Sarah Longfield epitomizes the modern young artist who embraces the new ideas of the present and balances them with the traditions of the past to forge a bold new future. Open-minded and eclectic, Sarah’s sound and style is a convergence of many disparate genres ranging from aggressive metal and technically demanding fusion to trance-like electronic ambience.
We got a moment to sit down with her during her Guitar Center launch tour, which took us through the New York City, Boston, Chicago, Arlington and Los Angeles Guitar Center Platinum Showrooms, and hear about the creative vision that went into making this beautiful guitar, and put together this short video that shows some of the steps that go into reproducing Sarah’s original artwork.
SG: Tell us a little bit about how you approach a creative project, and the artwork for your signature guitar specifically
SL: The creative process for me is really about finding, like, my zen. Whether I’m making art or whether I’m making music I think it’s the same energy that I’m drawing from, it’s just different mediums
So like when I’m making art it’s really colorful and I – I try to make the feeling that I feel like the world doesn’t really give, the world is not like very colorful or very calming, and I feel like when I’m making music I’m trying to do the same thing, I’m trying to write something that’s kind of colorful and calming and engaging but still like relaxing and zen, because I think that is a reflection on my total process.
The contrast between the color in the white and the color in the black just kind of helps to drive that home.
As for my personal relationship with color and art, I’ve always been drawn to really bold, bright things.
SG: This artwork was made by you back in 2013 on a blank custom shop guitar as we were still getting to know each other. Did you have a particular design in mind when you started?
SL: The paint scheme wasn’t – it was kind of stream of consciousness, it wasn’t very intentional, but the color palette is definitely familiar for some of the art that I do.
So initially, I had sort of a spray paint material that I was [gonna] use on the guitar, I had like a little airbrush and I had bought paint for that and I tried that and I just didn’t really like the way that it – that it looked and that it laid. But I sanded it off and then I went back on it with different types of acrylic paint.
SG: And how did you approach getting it ready for mass production?
SL: When we were thinking about doing this signature guitar, I took a picture of my paintjob, but I was like “Well we – we can’t just like – take a picture and duplicate the picture and then put the picture of the paintjob on the guitar”.
So I decided to make a digital rendering that was very similar, it wasn’t the exact same as the painting.
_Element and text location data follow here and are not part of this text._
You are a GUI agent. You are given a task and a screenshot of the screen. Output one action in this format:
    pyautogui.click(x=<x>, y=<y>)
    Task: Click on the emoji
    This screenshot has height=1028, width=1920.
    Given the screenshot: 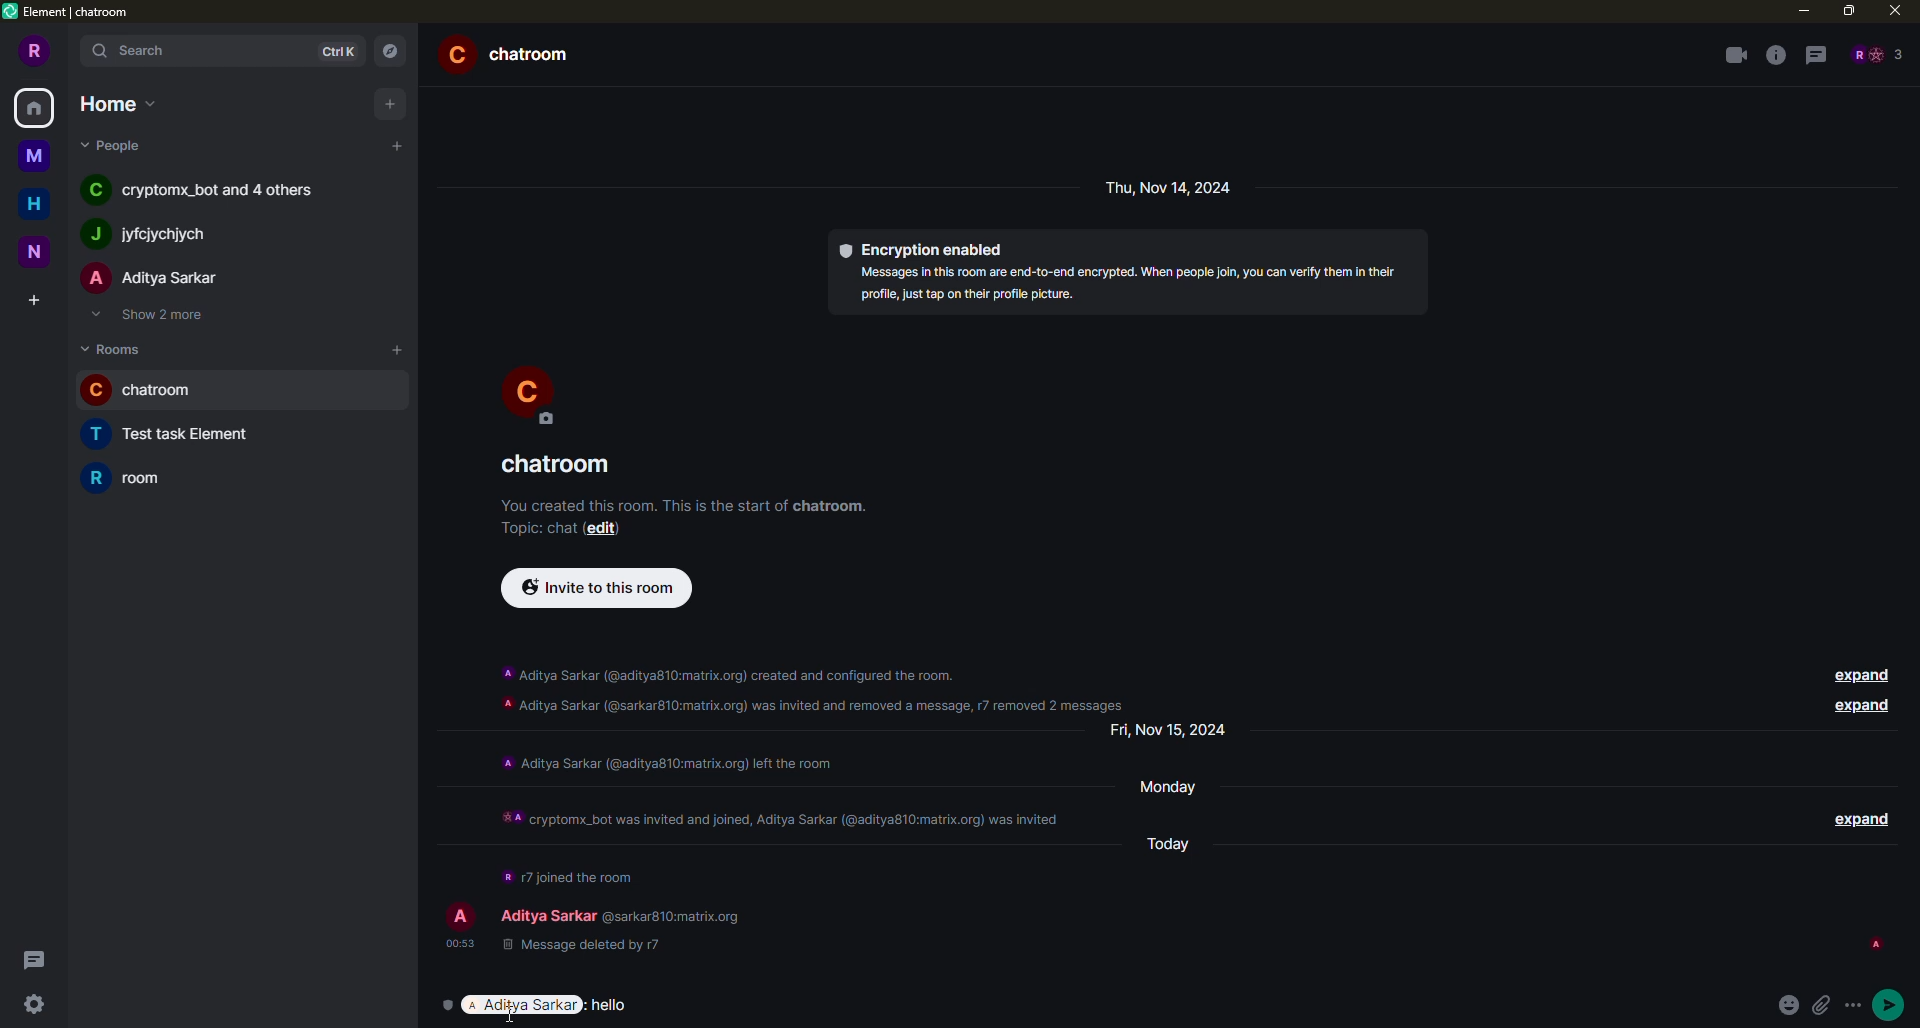 What is the action you would take?
    pyautogui.click(x=1790, y=1005)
It’s based of off the original painting, but it is a little bit different.
SG: This was then adapted for 6-/7-/8-string models and mass-produced as a decals that we apply in a pretty complex process of multiple paint layers that we can see in the video above. What about the specs of the actual guitar?
SL: The first time I tried the Boden Metal model, I had six months of touring coming up and – and I was playing this record that I wrote at the time that was all on six-string so it was my first time touring with a six-string and it held up so well and I’m not gentle on my instruments and – and it just – it stayed in tune, I never had to set it up and everything was just so effortless. I – I felt like the way that it was designed and the way that it was built was to do exactly what I needed it to do. So, when I was approached about making a signature, it just made sense to take the model that I was already using, that I already loved and just put, you know, my design on top of it. I mean, I really like how it’s turned out.